Biographie

Bruno Coulais est un compositeur français, né à Paris le 13 janvier 1954.
De formation classique, il a d’abord été compositeur de musique contemporaine de concert avant d’être connu pour ses musiques de films. Sa carrière a évolué au fil de ses rencontres et notamment de celle du réalisateur François Reichenbach, qui lui confia, en 1977, la musique du documentaire Mexico Magico.
Il composera alors sa première musique pour un long-métrage en 1986, avec Qui trop embrasse de Jacques Davila.

Jusqu’à la fin des années 1990, il reste discret, avec beaucoup de travaux pour la télévision. On retrouve souvent son nom sur les téléfilms de Gérard Marx, de Laurent Heynemann, d’Édouard Niermans ou de Josée Dayan.
Au cinéma, il est remarqué pour sa collaboration, à trois reprises, avec Christine Pascal avec entre autres, Le petit prince a dit en 1992 ou encore pour le film d’Agnès Merlet, Le fils du requin.

Le grand tournant a lieu en 1996 lorsqu’il rencontre Claude Nuridsany et Marie Pérennou, les deux réalisateurs du film Microcosmos. Ce long-métrage singulier, qui laisse une grande place à la musique, obtient un grand succès et le place au premier rang des compositeurs les plus demandés du cinéma français.

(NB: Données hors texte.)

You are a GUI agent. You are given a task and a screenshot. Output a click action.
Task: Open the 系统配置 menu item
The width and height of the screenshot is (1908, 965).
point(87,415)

Le César de la meilleure musique de film lui est décerné en 1997, ainsi qu’une Victoire de la musique.
Cette notoriété est définitivement confirmée avec la musique du film d’Himalaya en 1999 qui lui vaut un 2e César, et Les Rivières pourpres en 2000. Depuis, le nom de Bruno Coulais semble se retrouver autant sur des grosses productions que sur des films d’auteur.

Cependant, après Le Peuple migrateur, en 2001, Bruno Coulais a annoncé son désir de réduire ses contributions au cinéma et de se consacrer à d’autres projets comme la création d’un opéra pour enfants, des projets avec Akhenaton ou encore avec le groupe corse A Filetta avec lequel il travaille depuis sa musique pour Don Juan de Jacques Weber en 1998.

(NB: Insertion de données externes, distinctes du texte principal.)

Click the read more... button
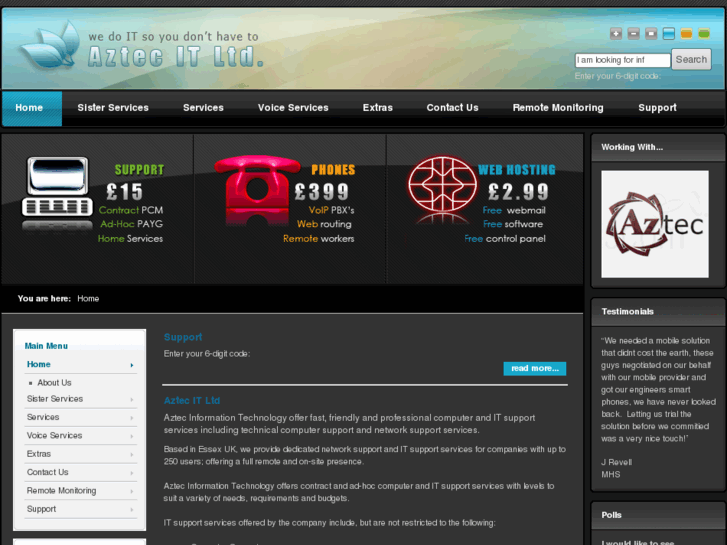Screen dimensions: 727x545 (535, 368)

On le retrouve en 2002, sur un dessin animé, L’Enfant qui voulait être un Ours de Jannick Astrup, en 2004 sur Agents Secrets de Frédéric Schoendoerffer et sur Les Choristes de Christophe Barratier, qui obtient un succès considérable tant pour le film que pour la musique, ce qui vaudra à Bruno Coulais son troisième César.

En 2005, il dirige dans la cathédrale de Saint-Denis son Stabat Mater avec la participation de Robert Wyatt et Guillaume Depardieu.

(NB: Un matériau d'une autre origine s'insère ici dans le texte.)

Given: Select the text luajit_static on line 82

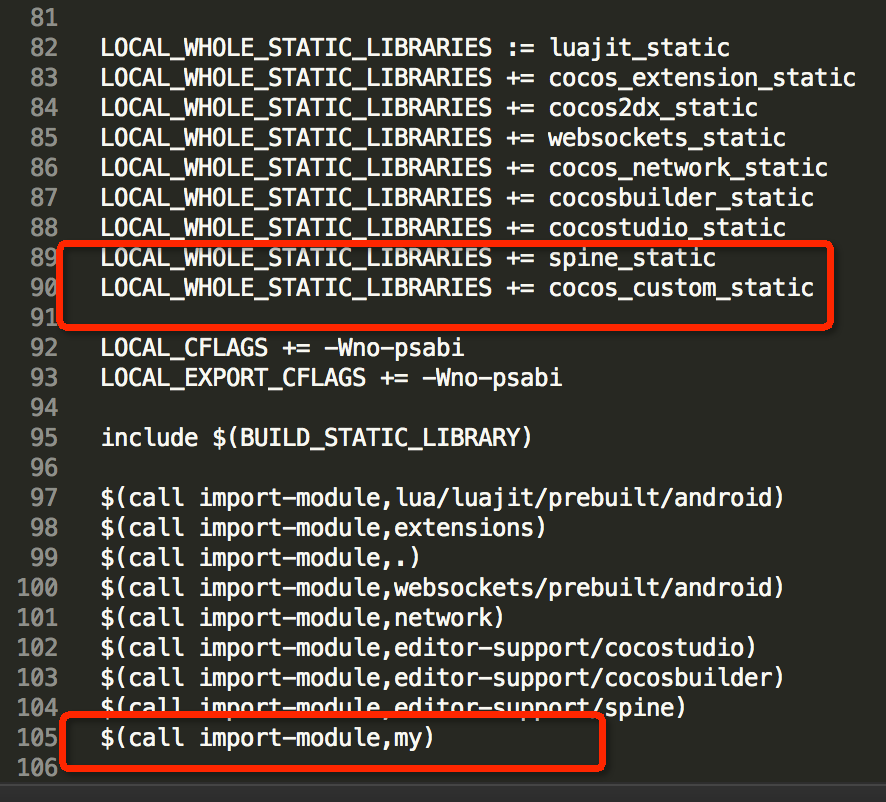Looking at the screenshot, I should tap(637, 47).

Le style musical de Bruno Coulais peut être très différent d’une bande originale à une autre, cependant quelques constantes semblent se dégager : goût pour la voix, pour la recherche de sonorités originales, pour les instruments extra européens, le mélange de cultures musicales, et enfin, une tendance certaine à privilégier la notion d’ambiance (influencée par la lumière du film) à celle de la narration.

Dans l’ensemble, et contrairement à ses confrères, ses musiques ne doivent quasiment rien à une éventuelle “tradition française” de la musique de film, tant ses références musicales se situent essentiellement ailleurs (musiques du monde, musique contemporaine…).

En 2009, il obtient le Annie Award pour le film Coraline d’Henry Selick, auteur de L’étrange Noël de Monsieur Jack.

Sa relation avec Benoît Jacquot s’approfondit : il compose la musique du film Les Adieux à la Reine, du film Au Fond des Bois pour lequel Il obtient le prix France Musique Sacem et dernièrement la musique de 3 Cœurs.
En 2012 il écrit Les Villes Invisibles, concerto pour violon créé pour Laurent Korcia et l’Orchestre Philarmonique de Radio France.

Il partage son temps entre les musiques écrites pour le cinéma et pour le concert.